WHAT TO DO. Repeat the following data exactly, omitting pictures.

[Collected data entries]
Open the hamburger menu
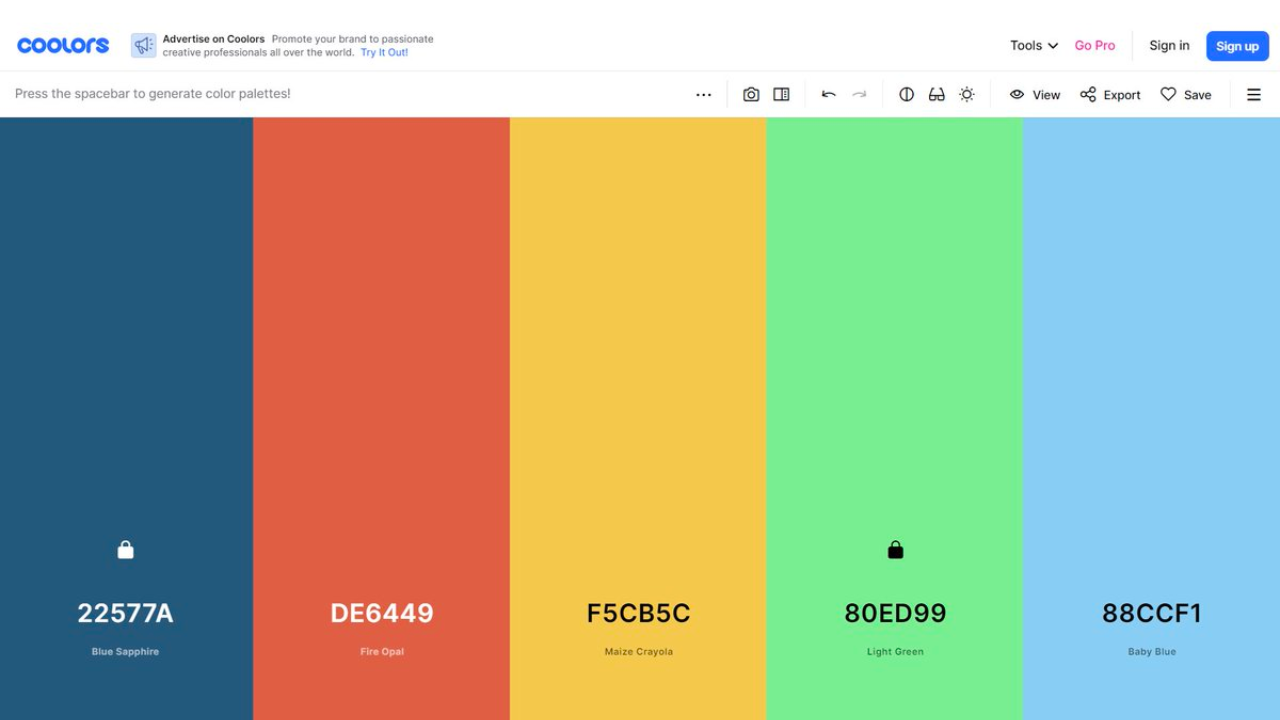Image resolution: width=1280 pixels, height=720 pixels. pyautogui.click(x=1253, y=94)
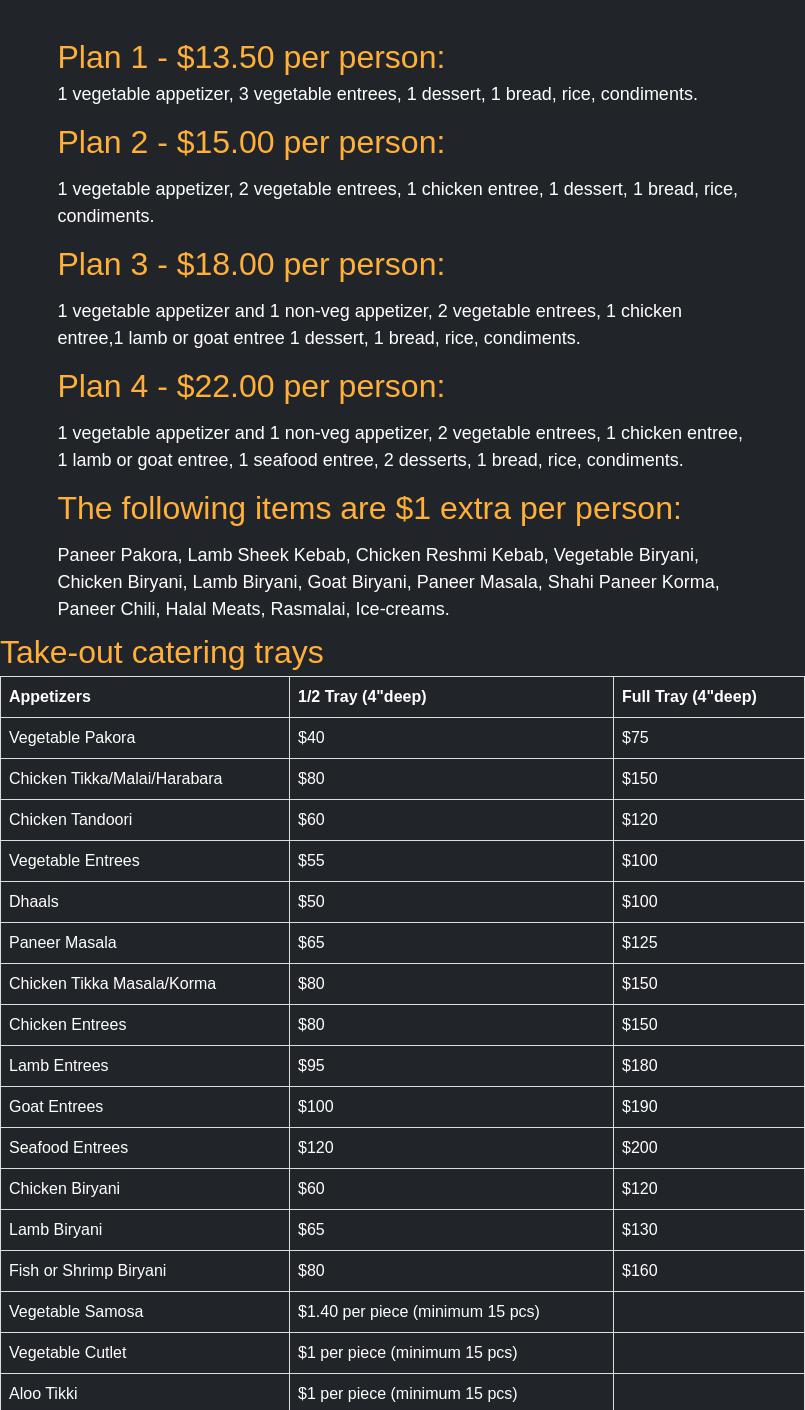The width and height of the screenshot is (805, 1410).
Task: Click the Plan 2 $15.00 per person heading
Action: [251, 142]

ANSWER FOR THIS EXERCISE.
Open the hamburger menu
Image resolution: width=1280 pixels, height=720 pixels. pyautogui.click(x=1253, y=94)
The width and height of the screenshot is (805, 1410).
Task: Click the Plan 2 $15.00 per person heading
Action: [251, 142]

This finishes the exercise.